• [Passage shown]
|---|
Here’s a question I asked on Instagram recently, would YOU buy from you?

Confidence is what is going to sell your program during your launch. Not how many PDFs or meal plans you’re offering, but how YOU are showing up and conveying your message.⠀

Are you helping your prospective clients to see you as an expert? Do they feel like they can trust that you will provide the outcome you’re promising? Or are you being kind of wishy washy about your messaging and afraid to directly ask for the sale?⠀

How you show up during Facebook and Instagram Lives matters. The words you use. The way you carry yourself.⠀

Confidence comes with practice remember, there is no way to get to confidence without putting in the time. And this is exactly what I had the pleasure (yes, talking sales IS pleasure for me!) of talking with Michelle McGlade – business strategist, mentor and best-selling author – and I had an awesome in-depth conversation about how anyone, yes, even you, can sell like you were born to do it.
|---|
• [Problem set]
1) Update the passage on confident selling from "Confidence comes with" to "born to do it.", replacing "practice" with "repetition".
2) Extend the passage on confident selling, beginning after its final sentence.
|---|
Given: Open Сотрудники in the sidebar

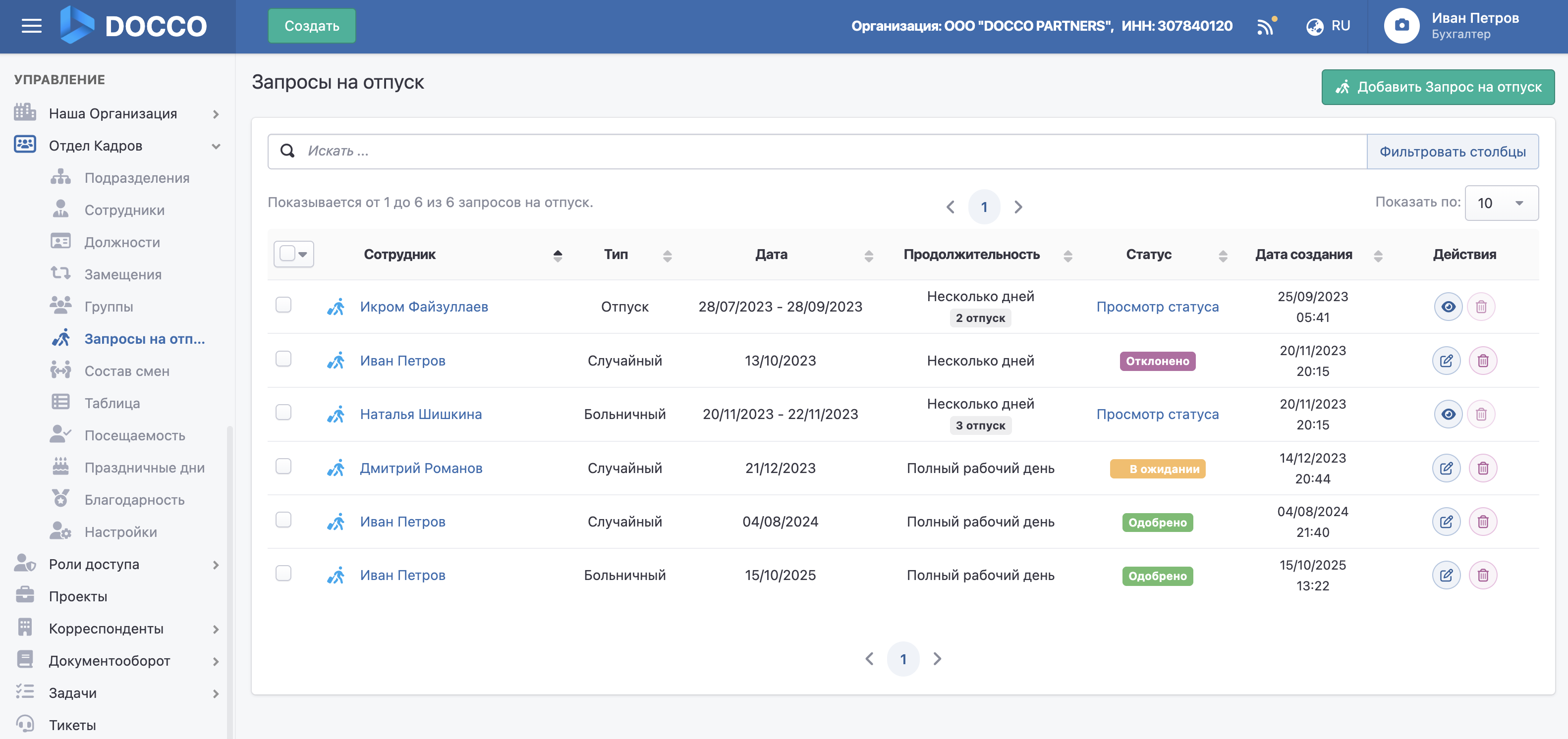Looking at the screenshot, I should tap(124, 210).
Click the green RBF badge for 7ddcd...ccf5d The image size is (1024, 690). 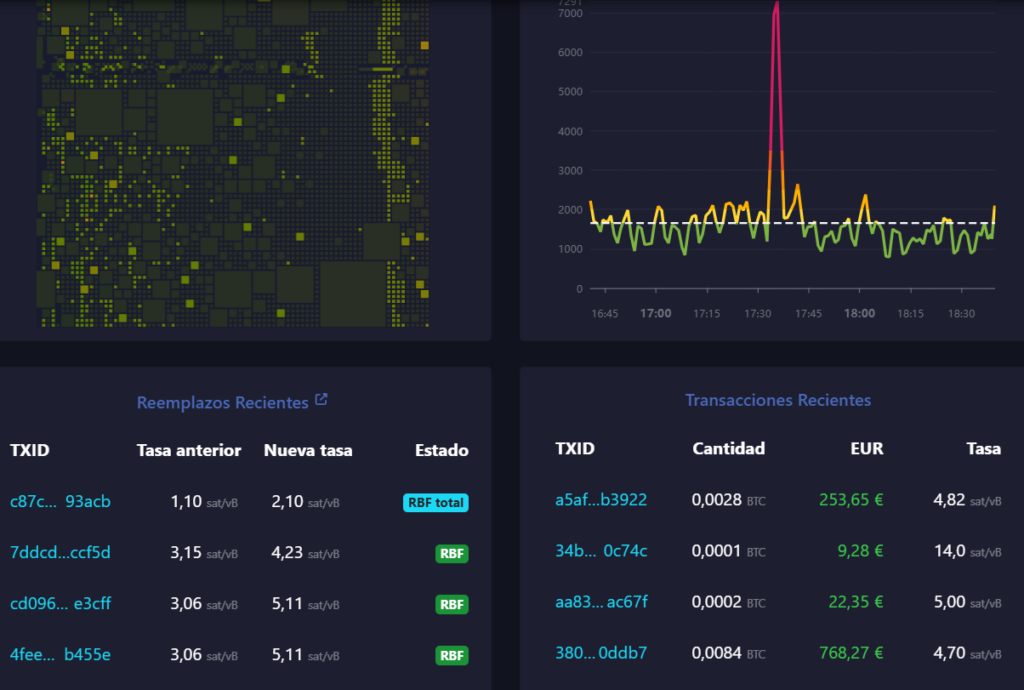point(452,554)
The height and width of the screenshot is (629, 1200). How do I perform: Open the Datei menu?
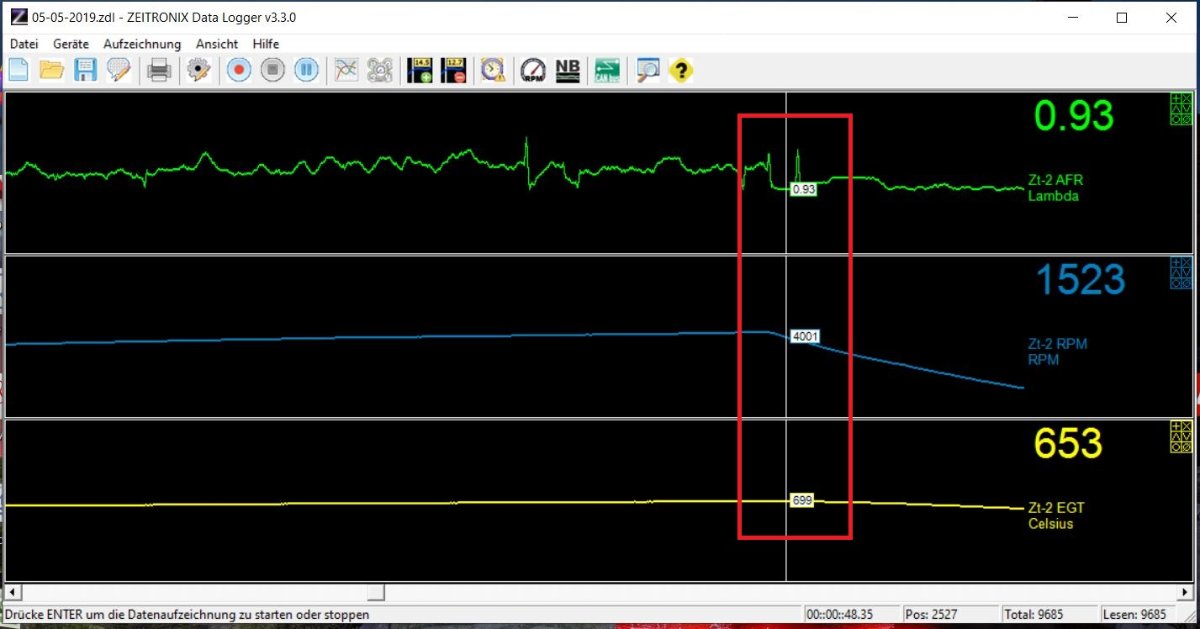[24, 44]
|---|
• [Results by task]
1)
Confidence comes with repetition remember, there is no way to get to confidence without putting in the time. And this is exactly what I had the pleasure (yes, talking sales IS pleasure for me!) of talking with Michelle McGlade – business strategist, mentor and best-selling author – and I had an awesome in-depth conversation about how anyone, yes, even you, can sell like you were born to do it.

2)
This article will focus on the tips, strategies and sales frameworks that Michelle provided during our conversation on The Business of Becoming Podcast. Head over here to listen to our full convo and be sure to subscribe on your favourite podcast app so you don’t miss any of the awesome guests we have coming your way.

Confidence, Like Selling, Is a Mindset

Remember the last time you set yourself a goal? Perhaps to run that 10K marathon? To meet that goal, you’d train in order to build up your fitness levels right? Perhaps months before the marathon.

That process is very similar to building self-confidence in selling – it takes time and commitment. And the right mindset.

You have to want to succeed in selling your programs or services. If you believe you will succeed, you’re right. If you believe you won’t, you’re right.

Train, as you would for a marathon, to have a positive attitude toward selling and you will succeed. Understand and try to get ok with the idea that it takes time and you won’t be great at the beginning.

But I know, easier said than done.

So let’s begin with the basics.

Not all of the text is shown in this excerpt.